#### DESCRIPTION OF THE TASK:
Set out exactly, line by line, the stretch of data below that begins at the line containing "At what coordinates should I click to accomplish: Expand" and ends at the line containing "Given: Click the P pick devices button", with both ends kept.

------------------------------------------------------------

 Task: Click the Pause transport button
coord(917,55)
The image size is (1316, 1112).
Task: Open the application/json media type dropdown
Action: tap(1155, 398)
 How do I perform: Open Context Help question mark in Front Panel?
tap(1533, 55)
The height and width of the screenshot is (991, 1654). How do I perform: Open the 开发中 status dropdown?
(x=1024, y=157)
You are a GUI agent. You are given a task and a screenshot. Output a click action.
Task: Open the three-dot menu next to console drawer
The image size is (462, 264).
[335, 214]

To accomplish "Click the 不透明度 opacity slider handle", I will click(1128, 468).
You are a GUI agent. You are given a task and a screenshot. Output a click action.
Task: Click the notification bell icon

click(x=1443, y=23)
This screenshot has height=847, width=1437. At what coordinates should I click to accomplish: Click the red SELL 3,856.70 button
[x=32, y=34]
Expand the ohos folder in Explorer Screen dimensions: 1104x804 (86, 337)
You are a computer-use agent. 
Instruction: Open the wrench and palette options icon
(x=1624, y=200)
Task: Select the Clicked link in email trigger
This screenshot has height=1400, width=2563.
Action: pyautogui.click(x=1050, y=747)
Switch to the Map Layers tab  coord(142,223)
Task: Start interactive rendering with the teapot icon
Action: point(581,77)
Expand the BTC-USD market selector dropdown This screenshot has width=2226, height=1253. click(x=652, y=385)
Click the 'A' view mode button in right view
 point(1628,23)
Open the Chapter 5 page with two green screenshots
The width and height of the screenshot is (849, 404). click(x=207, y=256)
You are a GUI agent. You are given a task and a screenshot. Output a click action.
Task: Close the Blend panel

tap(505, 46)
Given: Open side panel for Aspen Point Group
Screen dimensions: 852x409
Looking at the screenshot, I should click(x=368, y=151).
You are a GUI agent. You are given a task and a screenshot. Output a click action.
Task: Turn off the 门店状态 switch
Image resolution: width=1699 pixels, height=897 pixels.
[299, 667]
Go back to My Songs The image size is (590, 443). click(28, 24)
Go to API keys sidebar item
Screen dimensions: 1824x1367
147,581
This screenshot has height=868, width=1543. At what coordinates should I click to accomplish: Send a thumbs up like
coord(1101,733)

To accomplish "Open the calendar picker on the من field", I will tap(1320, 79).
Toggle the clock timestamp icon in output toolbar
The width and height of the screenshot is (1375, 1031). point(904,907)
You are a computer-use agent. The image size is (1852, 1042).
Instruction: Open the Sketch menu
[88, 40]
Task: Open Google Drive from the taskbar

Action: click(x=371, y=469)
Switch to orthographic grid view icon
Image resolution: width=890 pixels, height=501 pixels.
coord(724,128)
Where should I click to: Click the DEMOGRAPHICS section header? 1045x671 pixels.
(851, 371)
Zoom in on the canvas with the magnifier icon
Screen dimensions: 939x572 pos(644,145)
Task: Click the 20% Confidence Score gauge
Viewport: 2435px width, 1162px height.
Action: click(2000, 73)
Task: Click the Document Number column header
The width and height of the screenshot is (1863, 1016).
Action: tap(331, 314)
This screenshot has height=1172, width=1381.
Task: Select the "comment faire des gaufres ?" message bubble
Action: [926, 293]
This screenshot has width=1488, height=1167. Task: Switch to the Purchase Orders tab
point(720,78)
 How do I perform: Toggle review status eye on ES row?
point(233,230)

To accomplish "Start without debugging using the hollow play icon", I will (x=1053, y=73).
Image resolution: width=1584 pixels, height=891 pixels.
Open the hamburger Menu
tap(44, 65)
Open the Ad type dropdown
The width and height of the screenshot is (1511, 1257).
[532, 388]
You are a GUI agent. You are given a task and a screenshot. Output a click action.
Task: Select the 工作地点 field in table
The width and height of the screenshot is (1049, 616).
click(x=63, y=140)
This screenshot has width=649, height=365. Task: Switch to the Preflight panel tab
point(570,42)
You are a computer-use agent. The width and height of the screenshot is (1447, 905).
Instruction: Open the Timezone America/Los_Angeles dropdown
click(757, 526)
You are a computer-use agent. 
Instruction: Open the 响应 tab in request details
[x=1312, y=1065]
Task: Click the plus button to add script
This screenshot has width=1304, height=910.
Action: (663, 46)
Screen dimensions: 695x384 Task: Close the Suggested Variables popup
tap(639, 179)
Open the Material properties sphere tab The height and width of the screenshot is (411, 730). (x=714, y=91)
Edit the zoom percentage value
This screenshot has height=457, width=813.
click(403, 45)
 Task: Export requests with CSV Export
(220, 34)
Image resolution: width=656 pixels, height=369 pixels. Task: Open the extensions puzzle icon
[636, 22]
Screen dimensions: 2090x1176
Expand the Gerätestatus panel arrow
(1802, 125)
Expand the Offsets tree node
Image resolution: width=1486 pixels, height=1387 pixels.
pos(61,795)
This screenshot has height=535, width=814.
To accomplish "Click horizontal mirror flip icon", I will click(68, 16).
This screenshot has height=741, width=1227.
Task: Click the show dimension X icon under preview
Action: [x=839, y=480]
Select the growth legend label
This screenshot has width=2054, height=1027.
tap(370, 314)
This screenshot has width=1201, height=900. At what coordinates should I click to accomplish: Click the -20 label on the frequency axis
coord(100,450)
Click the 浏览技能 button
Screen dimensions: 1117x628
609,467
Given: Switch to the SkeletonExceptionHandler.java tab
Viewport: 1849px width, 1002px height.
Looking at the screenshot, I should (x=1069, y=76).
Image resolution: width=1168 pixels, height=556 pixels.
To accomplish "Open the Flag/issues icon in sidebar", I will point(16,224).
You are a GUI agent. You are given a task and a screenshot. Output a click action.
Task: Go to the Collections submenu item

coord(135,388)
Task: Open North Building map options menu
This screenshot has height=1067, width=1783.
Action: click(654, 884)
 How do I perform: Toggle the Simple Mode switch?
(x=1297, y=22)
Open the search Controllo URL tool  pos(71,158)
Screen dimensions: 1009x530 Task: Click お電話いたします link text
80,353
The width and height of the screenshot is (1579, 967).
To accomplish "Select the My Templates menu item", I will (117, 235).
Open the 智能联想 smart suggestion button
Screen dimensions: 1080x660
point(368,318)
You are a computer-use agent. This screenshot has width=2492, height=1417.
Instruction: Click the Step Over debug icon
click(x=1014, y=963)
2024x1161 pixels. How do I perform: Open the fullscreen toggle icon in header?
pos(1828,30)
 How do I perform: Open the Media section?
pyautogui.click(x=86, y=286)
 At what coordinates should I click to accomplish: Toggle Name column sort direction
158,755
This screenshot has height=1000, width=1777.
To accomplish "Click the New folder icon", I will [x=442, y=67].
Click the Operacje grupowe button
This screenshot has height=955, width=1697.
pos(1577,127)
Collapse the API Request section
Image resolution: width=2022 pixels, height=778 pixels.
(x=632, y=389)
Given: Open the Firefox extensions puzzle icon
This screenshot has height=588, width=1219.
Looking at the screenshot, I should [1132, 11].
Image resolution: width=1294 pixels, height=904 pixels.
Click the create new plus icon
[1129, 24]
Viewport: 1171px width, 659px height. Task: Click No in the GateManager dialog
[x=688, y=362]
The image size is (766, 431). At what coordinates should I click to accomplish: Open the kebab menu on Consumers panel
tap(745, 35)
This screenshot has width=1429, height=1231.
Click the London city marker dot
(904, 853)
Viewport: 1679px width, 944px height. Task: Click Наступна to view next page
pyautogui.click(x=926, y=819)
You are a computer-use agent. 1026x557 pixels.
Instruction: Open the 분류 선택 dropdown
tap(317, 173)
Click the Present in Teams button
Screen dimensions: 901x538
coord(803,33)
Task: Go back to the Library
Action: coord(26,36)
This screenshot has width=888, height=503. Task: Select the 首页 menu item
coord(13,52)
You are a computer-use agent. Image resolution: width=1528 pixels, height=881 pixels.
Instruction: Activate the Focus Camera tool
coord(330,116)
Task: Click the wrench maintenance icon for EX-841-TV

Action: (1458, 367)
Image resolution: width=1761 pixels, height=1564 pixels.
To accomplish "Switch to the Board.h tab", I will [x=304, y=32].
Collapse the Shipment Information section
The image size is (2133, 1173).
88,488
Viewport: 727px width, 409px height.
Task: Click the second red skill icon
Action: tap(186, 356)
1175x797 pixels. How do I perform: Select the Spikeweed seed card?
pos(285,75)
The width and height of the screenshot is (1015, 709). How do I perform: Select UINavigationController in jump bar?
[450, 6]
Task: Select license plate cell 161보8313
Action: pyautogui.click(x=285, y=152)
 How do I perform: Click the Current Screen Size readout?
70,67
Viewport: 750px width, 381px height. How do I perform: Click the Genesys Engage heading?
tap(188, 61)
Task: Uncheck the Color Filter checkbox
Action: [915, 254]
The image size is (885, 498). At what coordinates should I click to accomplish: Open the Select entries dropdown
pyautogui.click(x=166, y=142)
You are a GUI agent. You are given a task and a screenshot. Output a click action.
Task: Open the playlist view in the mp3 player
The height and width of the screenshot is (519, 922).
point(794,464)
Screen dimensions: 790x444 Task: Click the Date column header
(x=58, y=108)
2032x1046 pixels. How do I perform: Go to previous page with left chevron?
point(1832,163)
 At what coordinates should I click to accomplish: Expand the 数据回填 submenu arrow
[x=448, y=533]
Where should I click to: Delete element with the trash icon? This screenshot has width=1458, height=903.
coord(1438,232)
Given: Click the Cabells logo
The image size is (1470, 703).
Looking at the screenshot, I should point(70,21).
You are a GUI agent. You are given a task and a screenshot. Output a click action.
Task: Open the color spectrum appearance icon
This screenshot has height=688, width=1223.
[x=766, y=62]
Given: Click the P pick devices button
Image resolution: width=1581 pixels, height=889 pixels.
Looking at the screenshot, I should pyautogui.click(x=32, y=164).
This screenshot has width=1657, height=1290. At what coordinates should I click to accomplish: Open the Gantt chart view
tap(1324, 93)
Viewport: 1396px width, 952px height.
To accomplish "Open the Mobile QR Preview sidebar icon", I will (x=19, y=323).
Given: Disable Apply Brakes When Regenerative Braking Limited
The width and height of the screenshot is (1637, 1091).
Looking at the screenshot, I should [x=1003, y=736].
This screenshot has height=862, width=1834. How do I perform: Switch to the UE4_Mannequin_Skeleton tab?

------------------------------------------------------------

#### WRITTEN RESPONSE:
 At what coordinates should I click to accomplish: Expand the 数据回填 submenu arrow
[x=448, y=533]
Where should I click to: Delete element with the trash icon? This screenshot has width=1458, height=903.
coord(1438,232)
Given: Click the Cabells logo
The image size is (1470, 703).
Looking at the screenshot, I should point(70,21).
You are a GUI agent. You are given a task and a screenshot. Output a click action.
Task: Open the color spectrum appearance icon
This screenshot has height=688, width=1223.
[x=766, y=62]
Given: Click the P pick devices button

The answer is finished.